TASK MATERIAL -
━━━

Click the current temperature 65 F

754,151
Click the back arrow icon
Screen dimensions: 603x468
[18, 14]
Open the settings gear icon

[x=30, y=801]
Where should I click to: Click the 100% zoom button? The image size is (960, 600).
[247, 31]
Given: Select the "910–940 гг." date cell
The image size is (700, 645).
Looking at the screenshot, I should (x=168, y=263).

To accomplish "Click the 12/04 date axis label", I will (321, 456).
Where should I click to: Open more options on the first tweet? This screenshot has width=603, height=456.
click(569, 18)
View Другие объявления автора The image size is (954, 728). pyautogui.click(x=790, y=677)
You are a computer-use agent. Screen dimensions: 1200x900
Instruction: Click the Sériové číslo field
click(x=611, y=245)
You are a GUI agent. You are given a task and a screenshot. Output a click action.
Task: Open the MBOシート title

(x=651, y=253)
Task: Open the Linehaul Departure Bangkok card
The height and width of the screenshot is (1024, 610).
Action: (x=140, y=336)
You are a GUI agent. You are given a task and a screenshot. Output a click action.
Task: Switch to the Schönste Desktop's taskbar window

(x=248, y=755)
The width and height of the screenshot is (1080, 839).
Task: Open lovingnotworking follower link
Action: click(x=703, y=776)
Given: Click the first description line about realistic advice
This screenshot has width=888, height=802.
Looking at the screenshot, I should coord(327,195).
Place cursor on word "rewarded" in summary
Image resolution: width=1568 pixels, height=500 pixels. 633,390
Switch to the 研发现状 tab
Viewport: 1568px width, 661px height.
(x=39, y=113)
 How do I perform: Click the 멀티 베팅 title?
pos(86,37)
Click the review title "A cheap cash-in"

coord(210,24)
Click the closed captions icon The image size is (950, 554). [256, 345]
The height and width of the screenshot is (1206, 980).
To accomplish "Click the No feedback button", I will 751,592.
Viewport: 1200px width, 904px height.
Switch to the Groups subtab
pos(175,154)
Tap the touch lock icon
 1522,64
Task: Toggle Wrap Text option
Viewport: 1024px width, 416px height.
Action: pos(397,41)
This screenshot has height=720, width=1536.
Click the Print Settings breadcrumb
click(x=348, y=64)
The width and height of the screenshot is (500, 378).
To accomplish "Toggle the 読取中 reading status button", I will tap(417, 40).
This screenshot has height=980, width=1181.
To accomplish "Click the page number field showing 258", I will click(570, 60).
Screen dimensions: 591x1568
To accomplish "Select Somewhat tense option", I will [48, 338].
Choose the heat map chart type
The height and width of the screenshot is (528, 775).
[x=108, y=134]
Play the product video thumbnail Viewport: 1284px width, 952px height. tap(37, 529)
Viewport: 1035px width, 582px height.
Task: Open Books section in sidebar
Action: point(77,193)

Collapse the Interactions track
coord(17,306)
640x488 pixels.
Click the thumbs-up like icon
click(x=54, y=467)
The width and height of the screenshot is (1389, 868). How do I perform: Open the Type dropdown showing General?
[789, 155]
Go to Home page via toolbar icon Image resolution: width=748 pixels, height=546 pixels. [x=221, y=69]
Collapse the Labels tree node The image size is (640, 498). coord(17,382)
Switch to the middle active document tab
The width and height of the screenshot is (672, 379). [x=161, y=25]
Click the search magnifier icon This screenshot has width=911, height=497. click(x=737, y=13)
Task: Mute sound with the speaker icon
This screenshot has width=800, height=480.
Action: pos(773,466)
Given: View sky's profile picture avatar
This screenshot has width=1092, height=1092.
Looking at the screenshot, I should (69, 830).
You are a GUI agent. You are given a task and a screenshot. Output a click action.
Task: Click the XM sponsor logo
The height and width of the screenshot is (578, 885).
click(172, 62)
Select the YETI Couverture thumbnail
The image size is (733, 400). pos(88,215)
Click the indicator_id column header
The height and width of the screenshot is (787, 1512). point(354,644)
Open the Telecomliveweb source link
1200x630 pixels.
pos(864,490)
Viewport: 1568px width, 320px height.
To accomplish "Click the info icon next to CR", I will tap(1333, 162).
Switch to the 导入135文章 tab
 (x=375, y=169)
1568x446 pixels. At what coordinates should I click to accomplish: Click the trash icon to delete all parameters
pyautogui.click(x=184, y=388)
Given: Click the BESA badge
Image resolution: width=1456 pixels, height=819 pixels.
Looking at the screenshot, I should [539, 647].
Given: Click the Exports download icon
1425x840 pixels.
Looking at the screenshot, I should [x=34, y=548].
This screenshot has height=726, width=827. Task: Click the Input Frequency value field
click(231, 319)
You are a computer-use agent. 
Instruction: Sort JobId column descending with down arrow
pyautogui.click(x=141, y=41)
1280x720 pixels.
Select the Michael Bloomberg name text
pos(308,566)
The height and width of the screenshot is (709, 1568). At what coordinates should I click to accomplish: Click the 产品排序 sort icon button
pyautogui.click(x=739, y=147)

━━━

EXERCISE BRIEF -
Go through the entries above and pull out each line with "page" in it.

TASK OUTPUT -
To accomplish "Click the page number field showing 258", I will click(570, 60).
Go to Home page via toolbar icon Image resolution: width=748 pixels, height=546 pixels. [x=221, y=69]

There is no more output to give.